**EXERCISE INSTRUCTIONS:**
Determine the count of lines in the data below that include the word "your", and give nothing besides it.

**Stored items:**
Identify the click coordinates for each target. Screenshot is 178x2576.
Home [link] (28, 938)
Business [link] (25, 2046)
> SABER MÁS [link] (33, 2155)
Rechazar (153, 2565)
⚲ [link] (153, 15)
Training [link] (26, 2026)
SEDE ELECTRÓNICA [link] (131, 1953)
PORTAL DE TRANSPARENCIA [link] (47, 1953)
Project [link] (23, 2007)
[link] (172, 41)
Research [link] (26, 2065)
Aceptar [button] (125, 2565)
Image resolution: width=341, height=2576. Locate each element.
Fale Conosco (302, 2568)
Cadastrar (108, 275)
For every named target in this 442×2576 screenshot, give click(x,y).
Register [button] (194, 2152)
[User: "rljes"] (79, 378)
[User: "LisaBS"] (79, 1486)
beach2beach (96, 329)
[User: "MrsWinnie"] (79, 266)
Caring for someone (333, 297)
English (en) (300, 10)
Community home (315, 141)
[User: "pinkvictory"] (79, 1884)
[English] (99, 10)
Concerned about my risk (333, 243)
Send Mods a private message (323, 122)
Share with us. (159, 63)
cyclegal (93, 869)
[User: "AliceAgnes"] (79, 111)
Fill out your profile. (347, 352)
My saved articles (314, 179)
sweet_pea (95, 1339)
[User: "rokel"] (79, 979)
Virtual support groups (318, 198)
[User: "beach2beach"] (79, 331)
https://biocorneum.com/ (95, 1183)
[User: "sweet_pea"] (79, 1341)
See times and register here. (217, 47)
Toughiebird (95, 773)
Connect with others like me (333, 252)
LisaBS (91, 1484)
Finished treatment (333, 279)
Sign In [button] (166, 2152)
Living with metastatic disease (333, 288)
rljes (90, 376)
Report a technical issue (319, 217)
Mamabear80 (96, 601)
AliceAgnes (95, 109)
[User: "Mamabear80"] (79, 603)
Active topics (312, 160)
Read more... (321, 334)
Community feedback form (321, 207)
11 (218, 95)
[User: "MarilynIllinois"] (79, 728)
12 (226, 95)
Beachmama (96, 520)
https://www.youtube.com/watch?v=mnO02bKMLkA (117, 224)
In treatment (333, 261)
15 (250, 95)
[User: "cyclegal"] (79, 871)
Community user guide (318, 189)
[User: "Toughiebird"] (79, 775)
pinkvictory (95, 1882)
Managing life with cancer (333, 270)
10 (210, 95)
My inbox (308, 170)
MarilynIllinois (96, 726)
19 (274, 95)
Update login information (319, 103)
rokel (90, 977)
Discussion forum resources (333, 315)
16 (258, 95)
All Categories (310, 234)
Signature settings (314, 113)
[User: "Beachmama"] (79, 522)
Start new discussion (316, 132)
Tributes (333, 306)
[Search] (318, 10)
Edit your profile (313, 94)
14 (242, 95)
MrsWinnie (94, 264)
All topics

**SOLUTION:**
2